After UP Governor Anandiben Patel on Saturday gave assent to an ordinance against forcible or fraudulent religious conversions, which provides for imprisonment of up to 10 years and a fine of up to Rs 50,000 under different categories, BSP chief Mayawati has asked the UP government to reconsider the ‘Love Jihad’ law.
Taking to Twitter, the former Chief Minister said that the government brought the ordinance in “haste” and is “full of apprehension” whereas forcible and deceitful conversion anywhere in the country has neither special recognition nor acceptance. “Many laws are already in effect in this regard. The government should reconsider this and that is the demand of BSP,” she said in a tweet in Hindi.

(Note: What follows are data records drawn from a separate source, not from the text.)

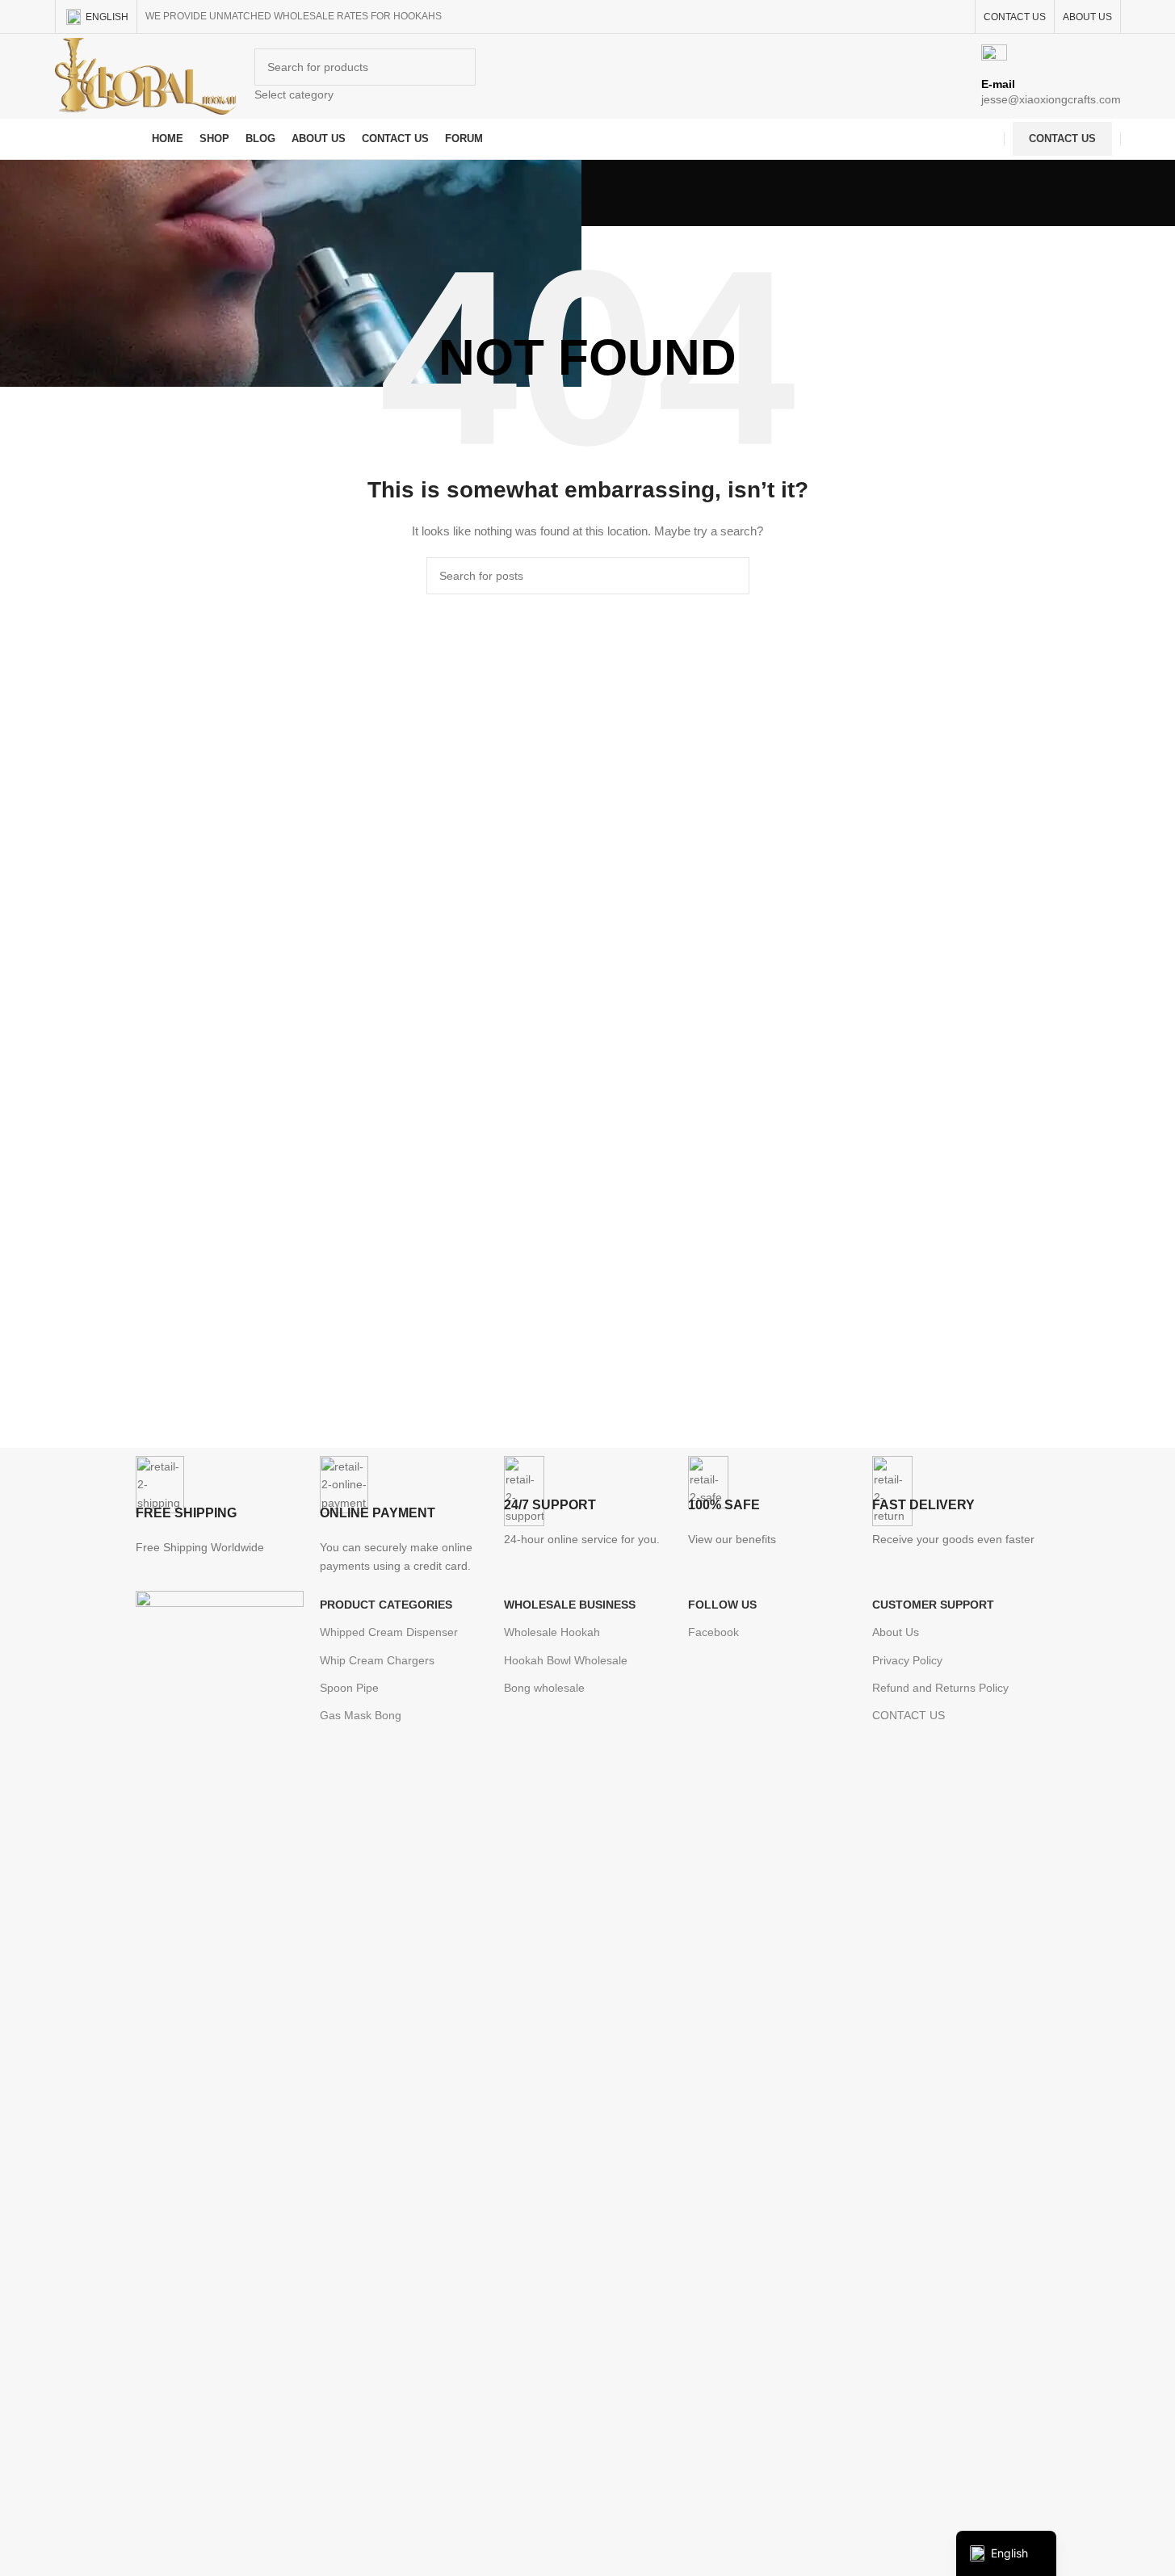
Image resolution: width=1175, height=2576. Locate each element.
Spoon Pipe (349, 1687)
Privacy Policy (907, 1660)
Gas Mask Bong (360, 1715)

लव जिहाद को लेकर यूपी सरकार द्वारा आपाधापी में लाया गया धर्म परिवर्तन अध्यादेश अनेकों आशंकाओं से भरा जबकि देश में कहीं भी जबरन व छल से धर्मान्तरण को न तो खास मान्यता व न ही स्वीकार्यता। इस सम्बंध में कई कानून पहले से ही प्रभावी हैं। सरकार इस पर पुनर्विचार करे, बीएसपी की यह माँग।
— Mayawati (@Mayawati) November 30, 2020
She also said it would be better if the Central government reconsiders the three newly-enacted legislation, stating that the farmers are agitating throughout the country as these laws were made without their consent. “Farmers are quite angry and agitating throughout the country, expressing their disagreement about the recently enacted three laws related to agriculture by the Central government. In view of this, if the Union government reconsiders these laws, made without the consent of the farmers, it would be better,” Mayawati tweeted in Hindi.
UP becomes first state to have a law against ‘love jihad’
The promulgation of the Uttar Pradesh Prohibition of Unlawful Conversion of Religion Ordinance, 2020 came days after the Yogi Adityanath government had approved a draft of the ordinance which also curbs religious conversions only for the sake of marriage.
According to the ordinance, a marriage will be declared “null and void” if the conversion of a woman is solely for that purpose and those wishing to change their religion after marriage needs to apply to the district magistrate. It also has a provision under which if someone returns to their original religion, it shall not be deemed a conversion. While the onus to prove that the conversion has not been done forcibly will lie on the person accused of the act and the convert, it said.
Notwithstanding anything contained in the Code of Criminal Procedure, 1973, all the offences under this ordinance shall be cognisable and non-bailable and triable by the sessions court, the ordinance said. In recent weeks, BJP-run states like Uttar Pradesh, Haryana and Madhya Pradesh have revealed plans to enact laws to counter alleged attempts to convert Hindu women to Islam in the guise of marriage, which is referred to as “love jihad”.